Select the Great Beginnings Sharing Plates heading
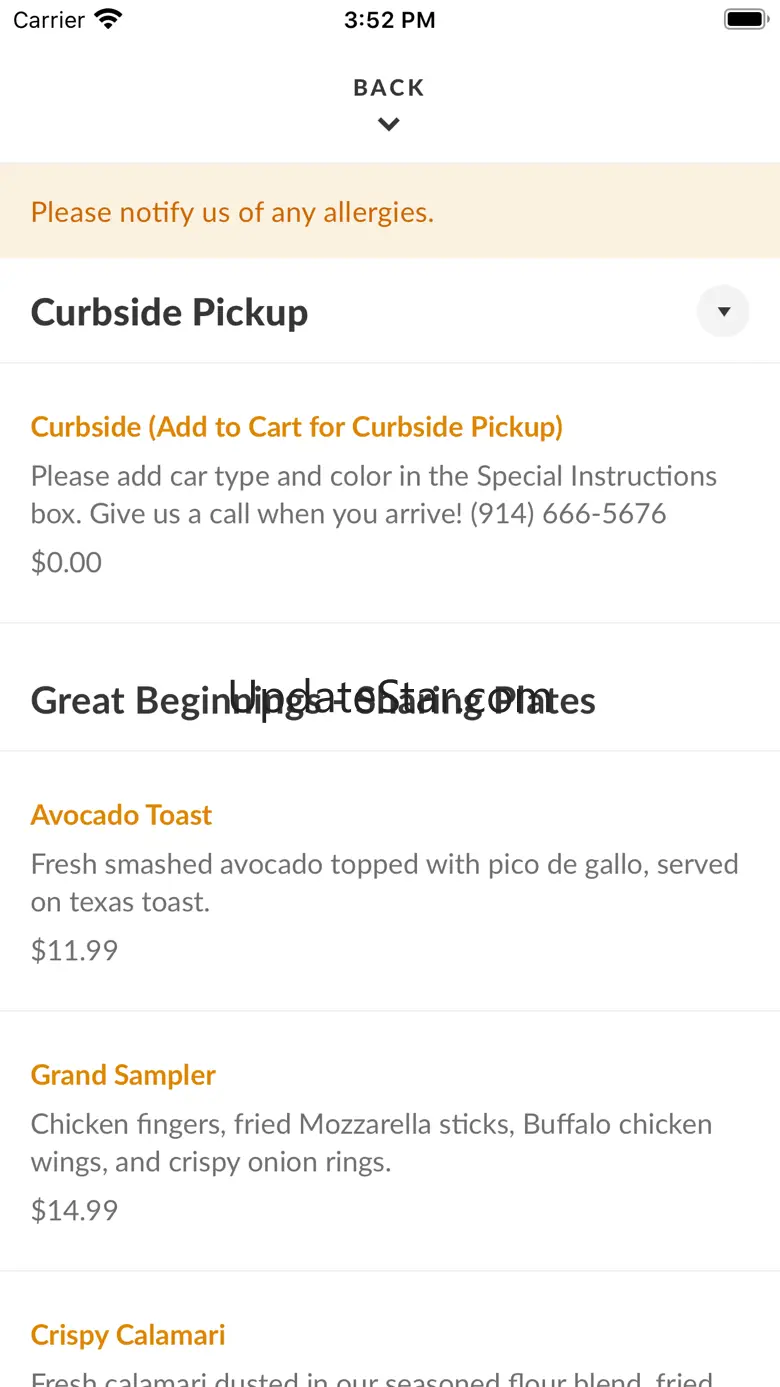pos(313,700)
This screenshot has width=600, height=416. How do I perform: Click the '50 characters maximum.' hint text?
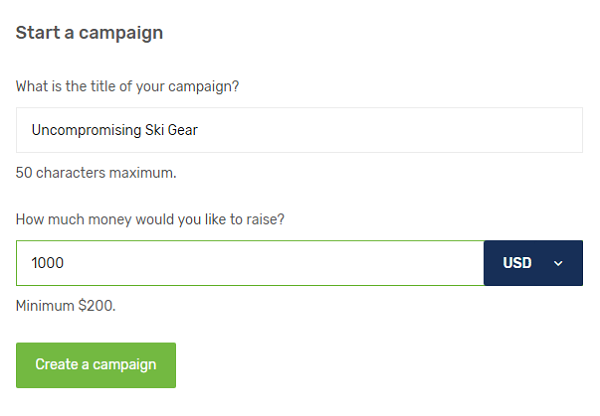(96, 173)
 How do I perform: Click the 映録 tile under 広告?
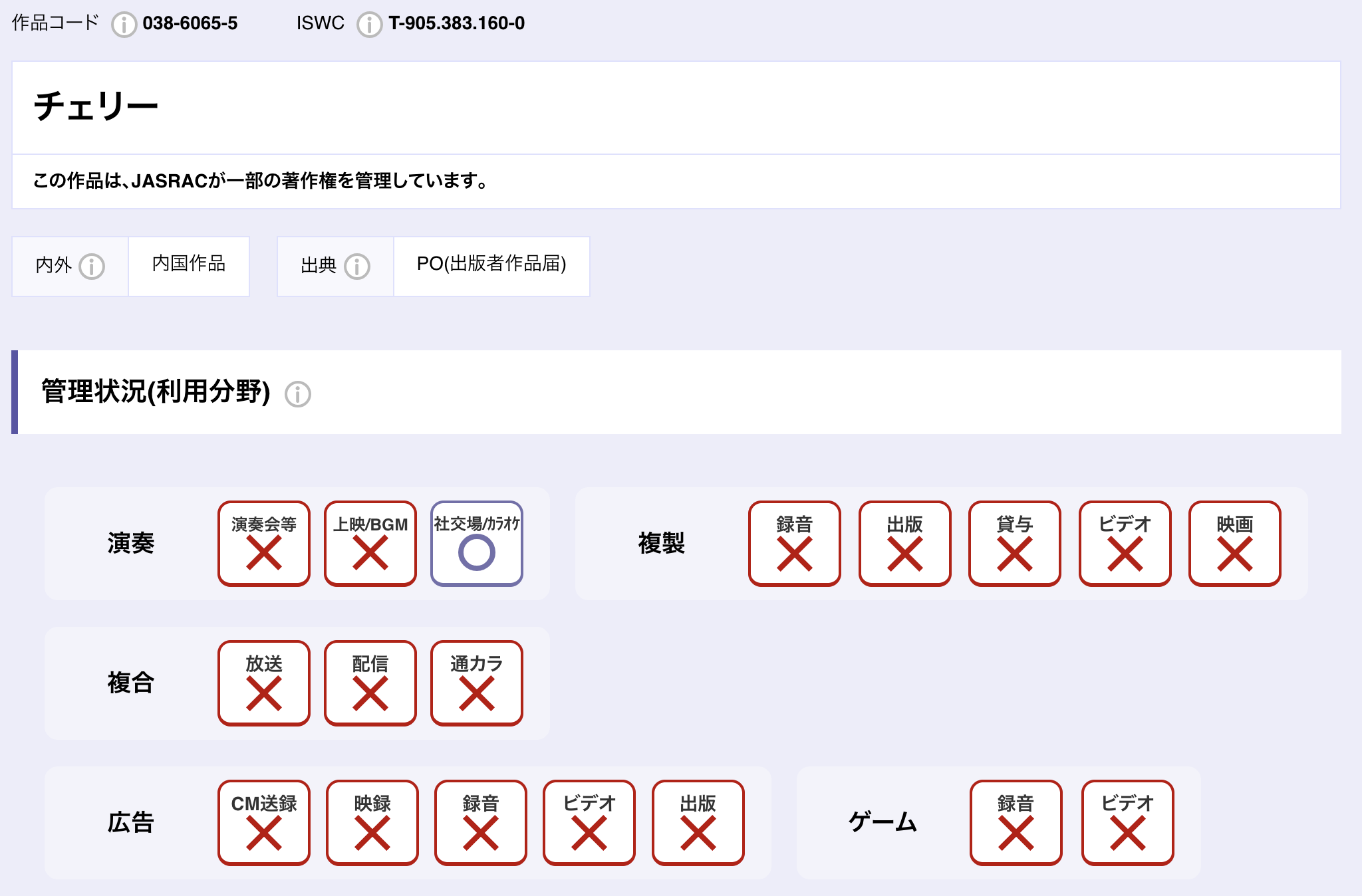(372, 823)
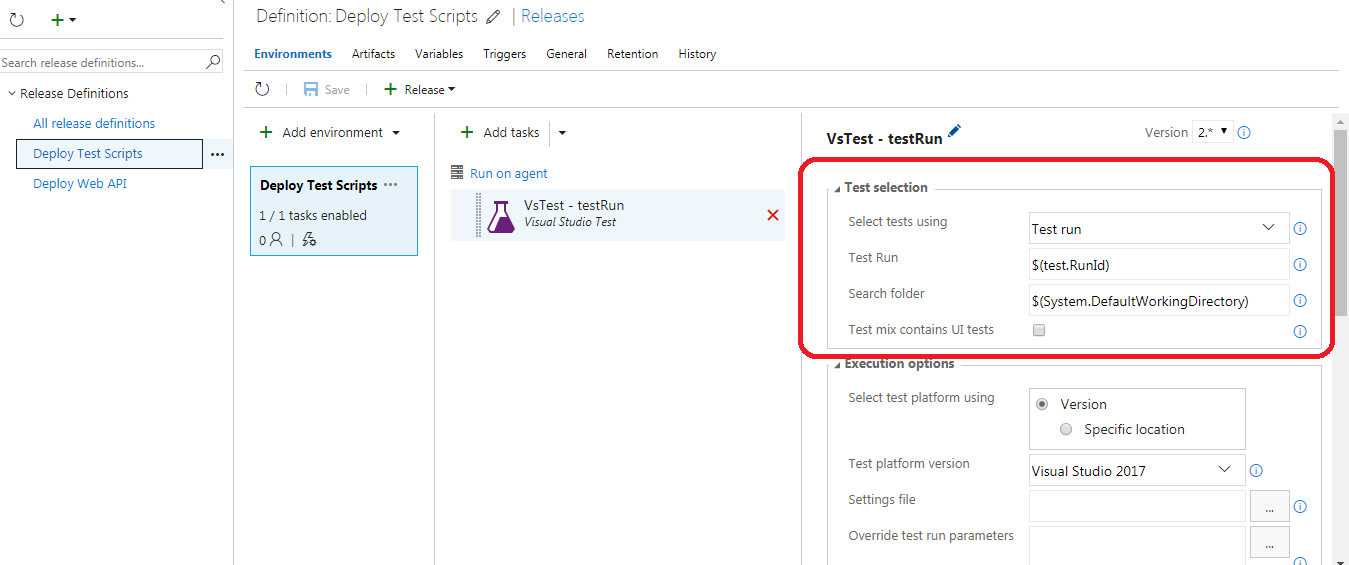The height and width of the screenshot is (565, 1349).
Task: Open Test platform version dropdown
Action: [x=1137, y=470]
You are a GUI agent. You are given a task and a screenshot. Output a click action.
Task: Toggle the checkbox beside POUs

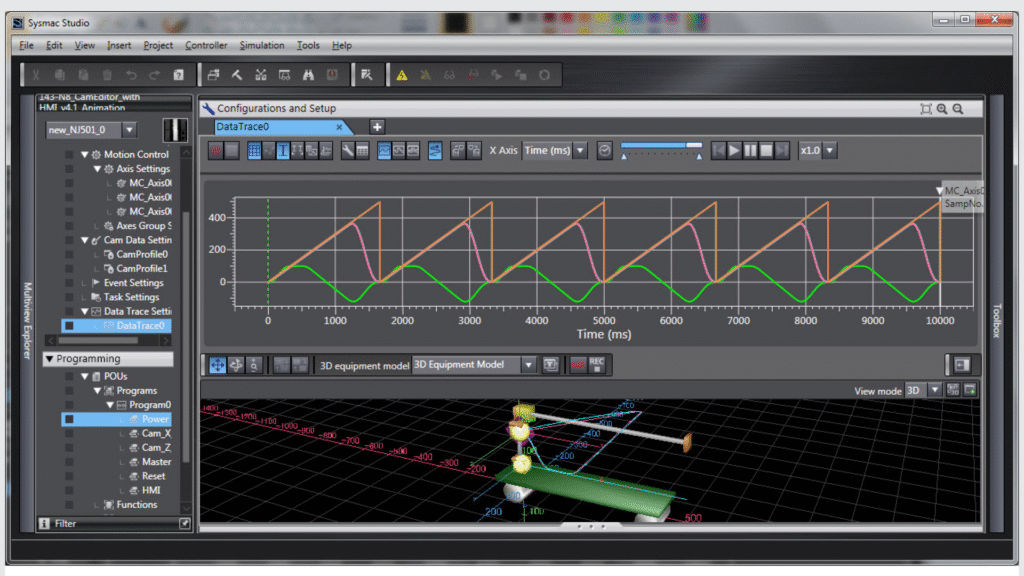pyautogui.click(x=69, y=376)
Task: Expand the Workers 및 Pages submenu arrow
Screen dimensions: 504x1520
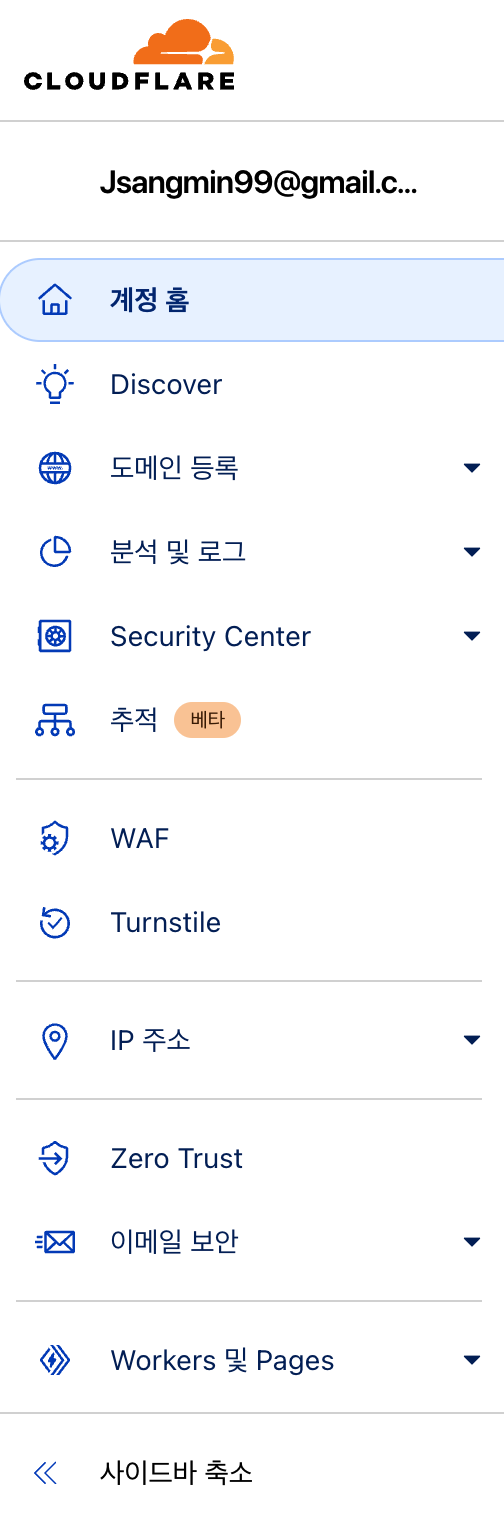Action: (x=472, y=1360)
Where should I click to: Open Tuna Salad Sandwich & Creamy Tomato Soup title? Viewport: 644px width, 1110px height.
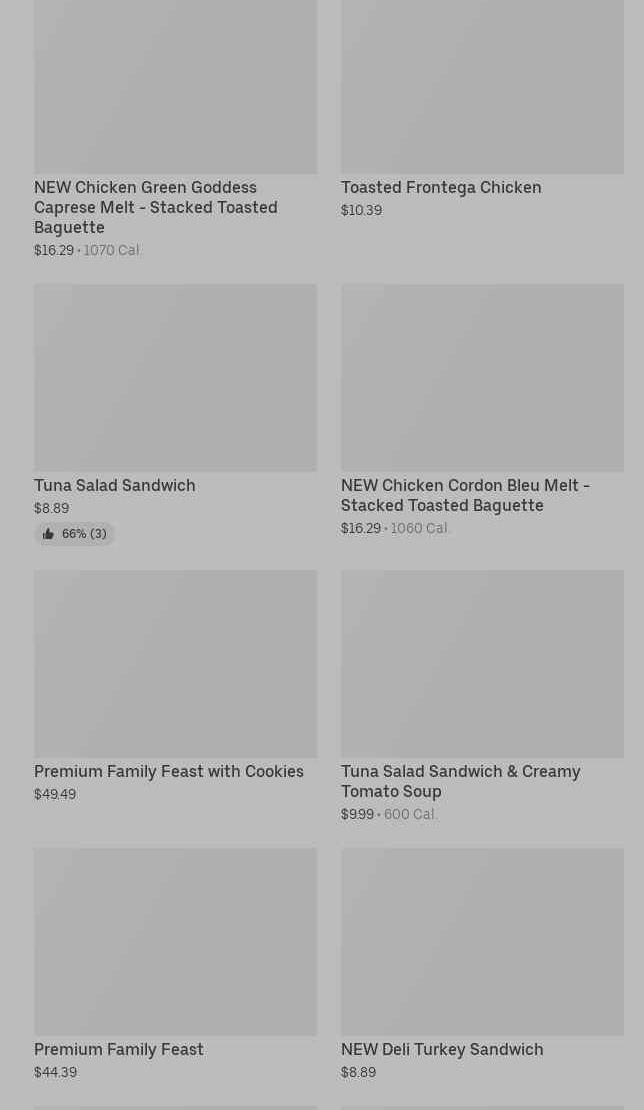pyautogui.click(x=460, y=781)

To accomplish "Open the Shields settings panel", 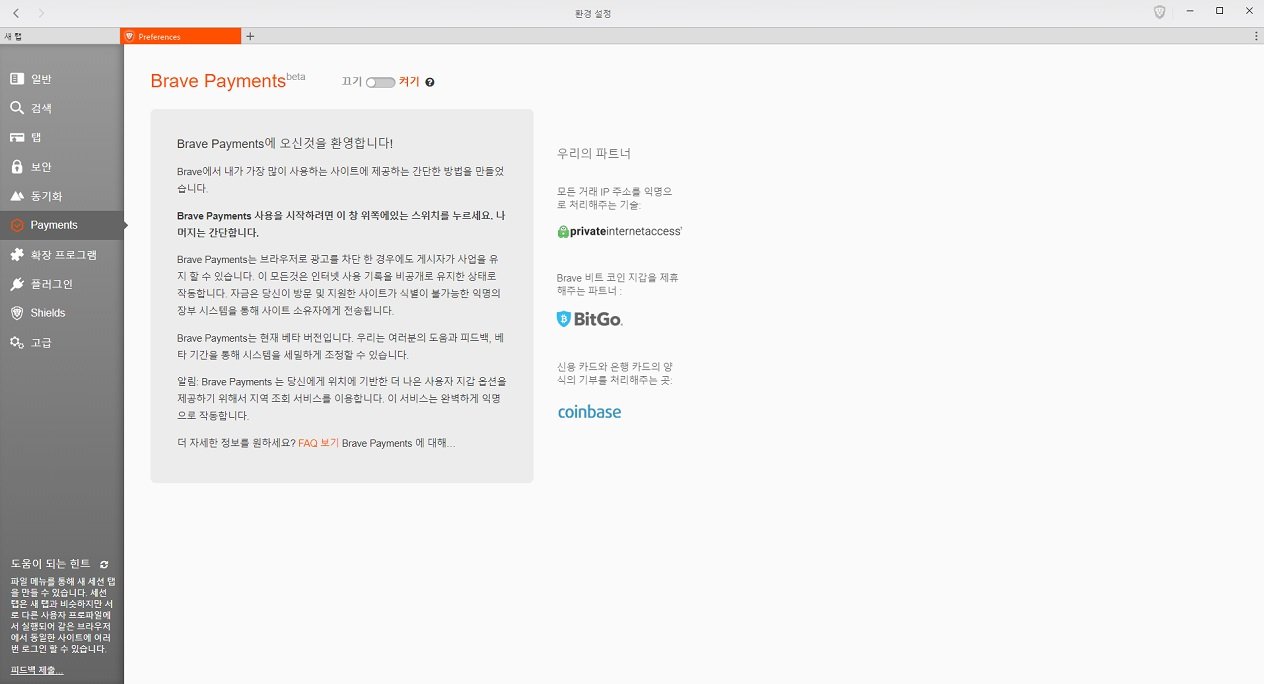I will [x=48, y=313].
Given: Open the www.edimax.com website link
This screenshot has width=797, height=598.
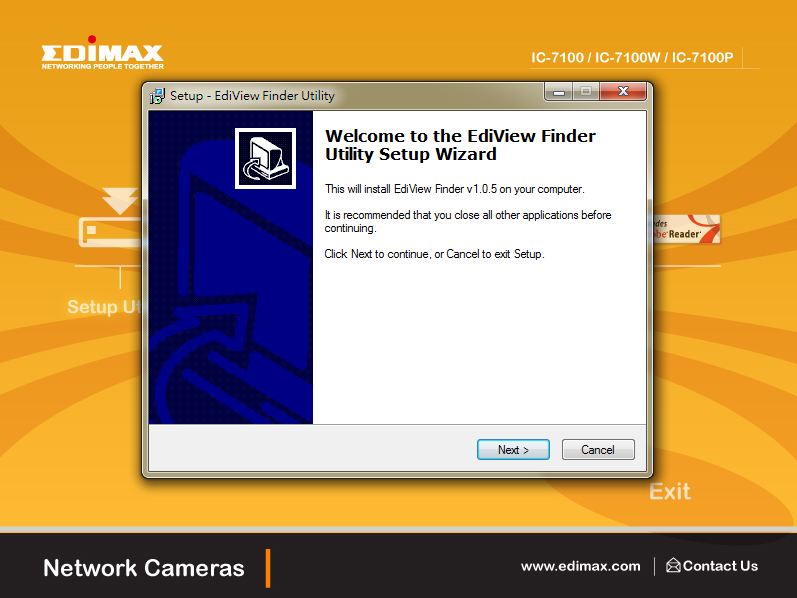Looking at the screenshot, I should pyautogui.click(x=580, y=566).
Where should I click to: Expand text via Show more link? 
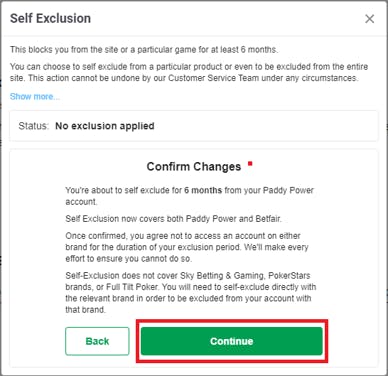coord(35,97)
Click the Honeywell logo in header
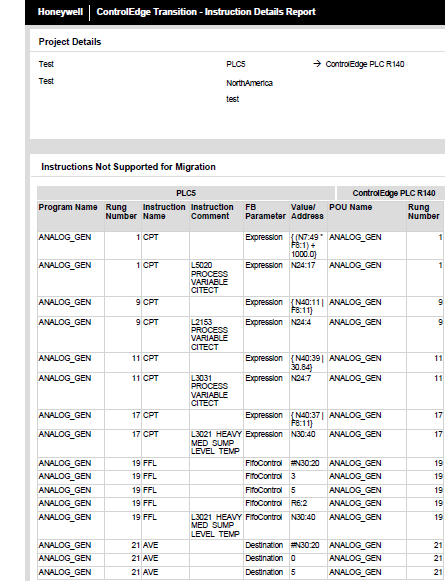 (60, 12)
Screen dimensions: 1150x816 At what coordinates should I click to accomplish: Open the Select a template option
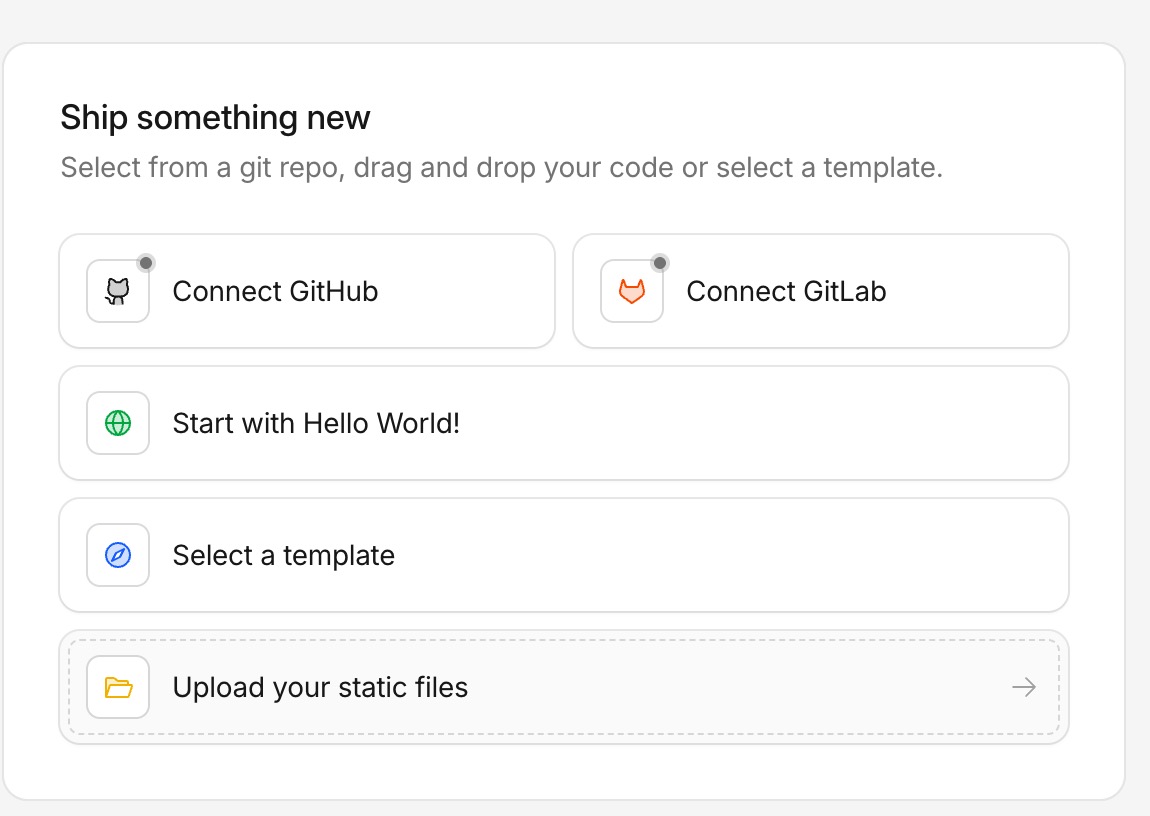click(283, 555)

◆ ◆ ◆ ◆ ◆ ◆ ◆

PROMPT: The expected output is exactly the lines from the one containing "Click the Honeywell logo in header" through the last line of the listing, both included, with every picture left out.

YOUR RESPONSE:
Click the Honeywell logo in header
 (60, 12)
Screen dimensions: 1150x816 At what coordinates should I click to accomplish: Open the Select a template option
click(283, 555)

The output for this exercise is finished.